*** Opening of AVAILABLE DATA ***
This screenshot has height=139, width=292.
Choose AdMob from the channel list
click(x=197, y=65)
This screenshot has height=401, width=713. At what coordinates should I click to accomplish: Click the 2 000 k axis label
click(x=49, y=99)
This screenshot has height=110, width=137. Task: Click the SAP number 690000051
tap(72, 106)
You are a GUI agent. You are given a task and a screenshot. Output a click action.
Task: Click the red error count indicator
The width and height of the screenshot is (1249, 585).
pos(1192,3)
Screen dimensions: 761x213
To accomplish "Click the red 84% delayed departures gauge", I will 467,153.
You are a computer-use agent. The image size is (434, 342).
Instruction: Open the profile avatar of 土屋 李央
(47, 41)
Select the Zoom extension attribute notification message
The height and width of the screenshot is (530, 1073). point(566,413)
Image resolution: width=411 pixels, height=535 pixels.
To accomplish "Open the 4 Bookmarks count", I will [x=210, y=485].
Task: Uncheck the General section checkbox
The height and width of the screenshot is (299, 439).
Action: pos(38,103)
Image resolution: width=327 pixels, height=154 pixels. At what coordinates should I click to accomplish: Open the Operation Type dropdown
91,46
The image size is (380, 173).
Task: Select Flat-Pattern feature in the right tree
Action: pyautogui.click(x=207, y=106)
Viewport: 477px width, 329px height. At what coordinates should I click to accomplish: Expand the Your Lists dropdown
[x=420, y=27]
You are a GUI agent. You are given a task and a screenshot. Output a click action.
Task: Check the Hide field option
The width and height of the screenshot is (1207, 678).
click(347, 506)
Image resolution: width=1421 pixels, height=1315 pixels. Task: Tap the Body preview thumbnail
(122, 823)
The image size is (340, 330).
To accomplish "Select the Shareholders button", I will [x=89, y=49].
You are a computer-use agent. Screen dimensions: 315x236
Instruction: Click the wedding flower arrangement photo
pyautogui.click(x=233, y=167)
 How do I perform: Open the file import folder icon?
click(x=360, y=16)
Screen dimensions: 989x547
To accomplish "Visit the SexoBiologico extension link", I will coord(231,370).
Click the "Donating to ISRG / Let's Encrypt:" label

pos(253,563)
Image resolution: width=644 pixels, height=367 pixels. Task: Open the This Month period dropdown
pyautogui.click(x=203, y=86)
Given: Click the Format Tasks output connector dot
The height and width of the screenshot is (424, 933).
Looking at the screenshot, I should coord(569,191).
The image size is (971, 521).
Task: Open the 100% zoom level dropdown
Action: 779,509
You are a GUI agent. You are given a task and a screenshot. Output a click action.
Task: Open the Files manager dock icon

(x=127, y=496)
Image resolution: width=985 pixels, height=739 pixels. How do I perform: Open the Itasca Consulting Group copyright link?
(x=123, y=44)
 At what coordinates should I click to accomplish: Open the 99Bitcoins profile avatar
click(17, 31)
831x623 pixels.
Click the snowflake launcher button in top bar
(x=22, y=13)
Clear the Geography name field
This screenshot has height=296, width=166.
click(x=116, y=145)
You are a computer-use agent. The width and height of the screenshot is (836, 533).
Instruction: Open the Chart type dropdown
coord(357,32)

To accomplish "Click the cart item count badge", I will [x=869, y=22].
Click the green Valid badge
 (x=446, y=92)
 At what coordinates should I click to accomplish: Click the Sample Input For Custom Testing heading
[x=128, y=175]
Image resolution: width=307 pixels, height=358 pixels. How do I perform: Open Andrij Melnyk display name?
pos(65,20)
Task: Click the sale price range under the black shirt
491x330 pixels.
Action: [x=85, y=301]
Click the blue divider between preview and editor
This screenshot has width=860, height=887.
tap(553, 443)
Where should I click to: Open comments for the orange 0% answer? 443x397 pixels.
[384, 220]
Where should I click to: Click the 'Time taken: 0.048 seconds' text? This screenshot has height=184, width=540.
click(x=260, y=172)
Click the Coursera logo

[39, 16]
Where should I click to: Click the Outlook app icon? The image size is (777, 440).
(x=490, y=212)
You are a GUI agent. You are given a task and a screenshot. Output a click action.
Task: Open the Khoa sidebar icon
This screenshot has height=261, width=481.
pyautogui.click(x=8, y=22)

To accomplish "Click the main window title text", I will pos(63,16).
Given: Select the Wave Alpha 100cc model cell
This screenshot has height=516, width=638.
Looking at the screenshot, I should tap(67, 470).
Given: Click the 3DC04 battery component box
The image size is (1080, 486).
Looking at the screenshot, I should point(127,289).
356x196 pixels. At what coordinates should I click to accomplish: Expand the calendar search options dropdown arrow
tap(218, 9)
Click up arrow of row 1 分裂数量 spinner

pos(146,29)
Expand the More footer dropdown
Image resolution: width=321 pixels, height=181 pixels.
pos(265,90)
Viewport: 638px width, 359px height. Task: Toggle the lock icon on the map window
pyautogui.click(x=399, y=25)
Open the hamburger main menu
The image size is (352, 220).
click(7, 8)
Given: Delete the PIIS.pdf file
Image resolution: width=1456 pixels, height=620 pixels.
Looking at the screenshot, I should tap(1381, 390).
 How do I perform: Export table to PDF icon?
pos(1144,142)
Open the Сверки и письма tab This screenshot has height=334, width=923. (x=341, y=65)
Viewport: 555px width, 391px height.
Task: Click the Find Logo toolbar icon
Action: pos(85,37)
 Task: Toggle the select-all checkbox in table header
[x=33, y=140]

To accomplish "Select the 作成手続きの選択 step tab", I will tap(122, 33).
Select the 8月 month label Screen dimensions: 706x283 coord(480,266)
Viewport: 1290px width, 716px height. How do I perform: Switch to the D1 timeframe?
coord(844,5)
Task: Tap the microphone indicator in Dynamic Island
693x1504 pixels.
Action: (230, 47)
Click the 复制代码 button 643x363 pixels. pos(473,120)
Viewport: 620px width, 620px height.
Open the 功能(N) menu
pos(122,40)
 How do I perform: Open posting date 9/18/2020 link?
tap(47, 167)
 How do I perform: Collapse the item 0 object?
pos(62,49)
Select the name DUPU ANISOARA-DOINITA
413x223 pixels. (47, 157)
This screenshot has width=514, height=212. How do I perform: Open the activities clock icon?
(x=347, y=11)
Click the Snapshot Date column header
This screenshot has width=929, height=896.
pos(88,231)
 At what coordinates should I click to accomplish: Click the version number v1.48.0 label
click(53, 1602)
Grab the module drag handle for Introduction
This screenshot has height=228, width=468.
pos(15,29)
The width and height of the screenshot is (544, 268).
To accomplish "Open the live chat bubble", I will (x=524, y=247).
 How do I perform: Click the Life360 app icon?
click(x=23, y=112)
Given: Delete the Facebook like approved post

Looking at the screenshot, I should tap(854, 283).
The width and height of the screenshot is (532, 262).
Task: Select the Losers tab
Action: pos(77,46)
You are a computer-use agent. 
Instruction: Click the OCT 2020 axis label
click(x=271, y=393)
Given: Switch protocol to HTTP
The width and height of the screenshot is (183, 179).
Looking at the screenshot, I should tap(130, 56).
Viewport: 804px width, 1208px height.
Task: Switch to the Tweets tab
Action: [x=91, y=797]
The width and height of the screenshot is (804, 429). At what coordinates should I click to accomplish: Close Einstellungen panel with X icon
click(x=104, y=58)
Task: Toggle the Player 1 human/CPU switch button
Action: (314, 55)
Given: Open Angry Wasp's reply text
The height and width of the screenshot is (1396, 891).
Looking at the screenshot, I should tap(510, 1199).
*** Close of AVAILABLE DATA ***
■ WORK ITEM
Show a copy of each line from the data that includes the word "computer".

■ RESPONSE BELOW
You are a computer-use agent. The image size is (434, 342).
You are a computer-use agent. Screen dimensions: 315x236
You are a computer-use agent. The width and height of the screenshot is (836, 533).
You are a computer-use agent. 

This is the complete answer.